[Word and element location data]
** Start **

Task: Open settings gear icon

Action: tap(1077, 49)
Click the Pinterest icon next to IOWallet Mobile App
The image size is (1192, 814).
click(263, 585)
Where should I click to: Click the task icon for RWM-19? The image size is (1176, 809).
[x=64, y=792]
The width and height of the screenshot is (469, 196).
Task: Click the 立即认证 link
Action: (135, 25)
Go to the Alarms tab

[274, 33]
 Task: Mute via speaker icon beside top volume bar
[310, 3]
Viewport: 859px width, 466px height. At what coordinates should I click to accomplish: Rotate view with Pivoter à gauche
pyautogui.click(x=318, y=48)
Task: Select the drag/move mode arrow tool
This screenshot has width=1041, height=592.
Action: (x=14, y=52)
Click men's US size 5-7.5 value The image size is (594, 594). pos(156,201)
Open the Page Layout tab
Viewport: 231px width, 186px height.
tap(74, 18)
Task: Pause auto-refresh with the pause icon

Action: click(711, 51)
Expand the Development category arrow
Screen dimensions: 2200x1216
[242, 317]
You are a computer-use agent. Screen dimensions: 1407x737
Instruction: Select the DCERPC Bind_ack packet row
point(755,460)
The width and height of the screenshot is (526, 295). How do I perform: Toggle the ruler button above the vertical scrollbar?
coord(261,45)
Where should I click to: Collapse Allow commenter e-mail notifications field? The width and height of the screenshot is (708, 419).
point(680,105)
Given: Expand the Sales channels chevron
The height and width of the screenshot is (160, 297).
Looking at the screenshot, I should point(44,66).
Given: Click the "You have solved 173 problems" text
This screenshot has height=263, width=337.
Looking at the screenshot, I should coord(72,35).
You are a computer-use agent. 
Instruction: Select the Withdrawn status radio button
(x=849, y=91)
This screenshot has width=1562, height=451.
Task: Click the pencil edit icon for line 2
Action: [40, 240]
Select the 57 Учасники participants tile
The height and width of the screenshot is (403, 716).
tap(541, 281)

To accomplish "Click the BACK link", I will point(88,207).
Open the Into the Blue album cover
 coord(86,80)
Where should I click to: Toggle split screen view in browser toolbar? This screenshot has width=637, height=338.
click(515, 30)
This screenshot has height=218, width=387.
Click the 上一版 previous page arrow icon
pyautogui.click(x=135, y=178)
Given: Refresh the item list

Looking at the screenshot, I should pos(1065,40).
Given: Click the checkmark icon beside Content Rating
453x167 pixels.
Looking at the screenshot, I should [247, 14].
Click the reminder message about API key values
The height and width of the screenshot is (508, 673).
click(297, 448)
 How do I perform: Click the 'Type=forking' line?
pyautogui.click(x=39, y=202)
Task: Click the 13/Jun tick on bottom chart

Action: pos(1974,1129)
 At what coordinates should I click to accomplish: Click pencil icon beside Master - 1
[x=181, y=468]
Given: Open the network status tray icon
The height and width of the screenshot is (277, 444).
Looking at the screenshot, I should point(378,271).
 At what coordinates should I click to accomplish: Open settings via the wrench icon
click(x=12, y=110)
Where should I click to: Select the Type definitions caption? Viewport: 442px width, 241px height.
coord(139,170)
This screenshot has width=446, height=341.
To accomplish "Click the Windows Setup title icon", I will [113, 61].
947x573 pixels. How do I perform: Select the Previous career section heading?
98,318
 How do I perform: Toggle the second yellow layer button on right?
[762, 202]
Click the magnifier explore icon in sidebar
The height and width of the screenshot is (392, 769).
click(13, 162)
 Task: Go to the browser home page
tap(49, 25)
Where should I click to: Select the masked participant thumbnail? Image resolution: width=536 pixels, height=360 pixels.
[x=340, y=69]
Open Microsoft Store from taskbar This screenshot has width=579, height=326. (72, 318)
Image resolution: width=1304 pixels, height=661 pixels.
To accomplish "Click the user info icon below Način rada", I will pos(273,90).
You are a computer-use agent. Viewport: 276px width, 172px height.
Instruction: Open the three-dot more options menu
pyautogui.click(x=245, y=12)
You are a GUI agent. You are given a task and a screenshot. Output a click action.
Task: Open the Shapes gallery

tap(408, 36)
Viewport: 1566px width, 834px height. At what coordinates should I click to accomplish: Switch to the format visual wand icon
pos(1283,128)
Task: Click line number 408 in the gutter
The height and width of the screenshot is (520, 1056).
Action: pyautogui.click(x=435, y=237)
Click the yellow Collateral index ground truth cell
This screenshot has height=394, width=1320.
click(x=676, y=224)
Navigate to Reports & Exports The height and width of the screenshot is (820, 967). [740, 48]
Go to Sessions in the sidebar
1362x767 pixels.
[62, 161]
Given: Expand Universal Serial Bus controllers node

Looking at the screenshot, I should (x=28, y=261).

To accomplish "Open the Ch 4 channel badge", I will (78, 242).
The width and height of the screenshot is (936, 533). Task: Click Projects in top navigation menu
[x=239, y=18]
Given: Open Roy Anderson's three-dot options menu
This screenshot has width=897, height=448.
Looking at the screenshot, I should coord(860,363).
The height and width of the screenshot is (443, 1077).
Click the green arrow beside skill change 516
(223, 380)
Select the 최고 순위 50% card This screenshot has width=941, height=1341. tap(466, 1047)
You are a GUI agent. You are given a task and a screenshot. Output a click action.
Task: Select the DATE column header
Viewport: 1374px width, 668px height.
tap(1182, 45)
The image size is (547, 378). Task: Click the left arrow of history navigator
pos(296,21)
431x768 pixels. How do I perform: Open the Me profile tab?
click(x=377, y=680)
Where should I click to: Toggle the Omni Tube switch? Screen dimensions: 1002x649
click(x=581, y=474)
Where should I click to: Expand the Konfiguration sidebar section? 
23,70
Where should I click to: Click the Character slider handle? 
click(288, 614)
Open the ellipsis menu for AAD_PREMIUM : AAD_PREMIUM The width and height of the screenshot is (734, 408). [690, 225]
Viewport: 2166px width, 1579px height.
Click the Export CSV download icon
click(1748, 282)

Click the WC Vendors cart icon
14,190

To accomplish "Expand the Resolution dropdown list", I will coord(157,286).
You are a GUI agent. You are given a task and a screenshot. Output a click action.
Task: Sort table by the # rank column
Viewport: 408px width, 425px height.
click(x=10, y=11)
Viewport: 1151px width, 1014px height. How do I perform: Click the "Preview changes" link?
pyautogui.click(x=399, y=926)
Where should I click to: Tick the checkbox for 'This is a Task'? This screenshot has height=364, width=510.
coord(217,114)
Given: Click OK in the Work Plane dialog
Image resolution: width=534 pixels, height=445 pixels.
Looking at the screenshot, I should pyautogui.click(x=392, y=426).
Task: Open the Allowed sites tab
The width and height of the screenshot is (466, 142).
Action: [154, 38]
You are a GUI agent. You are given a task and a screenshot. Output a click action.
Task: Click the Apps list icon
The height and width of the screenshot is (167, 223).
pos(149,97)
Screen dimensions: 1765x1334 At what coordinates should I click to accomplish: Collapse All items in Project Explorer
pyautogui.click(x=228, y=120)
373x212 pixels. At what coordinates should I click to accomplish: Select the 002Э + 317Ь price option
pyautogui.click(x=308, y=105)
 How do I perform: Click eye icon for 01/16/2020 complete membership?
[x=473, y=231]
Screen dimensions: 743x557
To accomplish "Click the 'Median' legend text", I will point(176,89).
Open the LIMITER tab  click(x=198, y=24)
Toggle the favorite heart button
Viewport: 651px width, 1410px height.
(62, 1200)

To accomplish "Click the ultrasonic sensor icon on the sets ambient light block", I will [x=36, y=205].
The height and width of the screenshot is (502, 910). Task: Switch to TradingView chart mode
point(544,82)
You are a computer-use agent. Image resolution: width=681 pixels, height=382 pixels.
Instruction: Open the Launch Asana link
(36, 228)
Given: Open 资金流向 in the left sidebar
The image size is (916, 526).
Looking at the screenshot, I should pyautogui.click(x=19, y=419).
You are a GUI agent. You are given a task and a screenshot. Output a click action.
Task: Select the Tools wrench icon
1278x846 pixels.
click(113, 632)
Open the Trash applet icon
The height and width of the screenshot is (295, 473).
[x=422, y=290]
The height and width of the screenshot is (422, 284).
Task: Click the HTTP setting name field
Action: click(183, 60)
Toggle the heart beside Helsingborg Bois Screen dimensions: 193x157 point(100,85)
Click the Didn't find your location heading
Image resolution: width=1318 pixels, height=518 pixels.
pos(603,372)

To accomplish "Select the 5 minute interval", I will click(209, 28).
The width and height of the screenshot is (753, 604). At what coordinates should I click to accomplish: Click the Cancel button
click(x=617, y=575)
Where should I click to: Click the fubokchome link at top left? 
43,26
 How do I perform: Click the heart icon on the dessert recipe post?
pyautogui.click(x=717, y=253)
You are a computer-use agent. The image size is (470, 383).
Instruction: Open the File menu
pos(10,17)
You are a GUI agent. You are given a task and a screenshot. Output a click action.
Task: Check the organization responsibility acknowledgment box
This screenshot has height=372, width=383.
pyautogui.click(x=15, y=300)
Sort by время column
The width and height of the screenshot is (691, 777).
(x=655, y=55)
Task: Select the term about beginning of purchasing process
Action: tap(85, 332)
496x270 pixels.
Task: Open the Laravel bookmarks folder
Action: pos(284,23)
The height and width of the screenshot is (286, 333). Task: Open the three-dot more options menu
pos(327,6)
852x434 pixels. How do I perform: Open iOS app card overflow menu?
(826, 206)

** End **

**PROBLEM TO SOLVE:**
Lay out the material as a Markdown table with the columns Row and Line, starting with the line containing "Screen dimensions: 1765x1334" and going on through the line containing "pyautogui.click(x=308, y=105)", leaving out blank lines.

**REPLY TO THE EXERCISE:**
| Row | Line |
|---|---|
| 1 | Screen dimensions: 1765x1334 At what coordinates should I click to accomplish: Collapse All items in Project Explorer |
| 2 | pyautogui.click(x=228, y=120) |
| 3 | 373x212 pixels. At what coordinates should I click to accomplish: Select the 002Э + 317Ь price option |
| 4 | pyautogui.click(x=308, y=105) |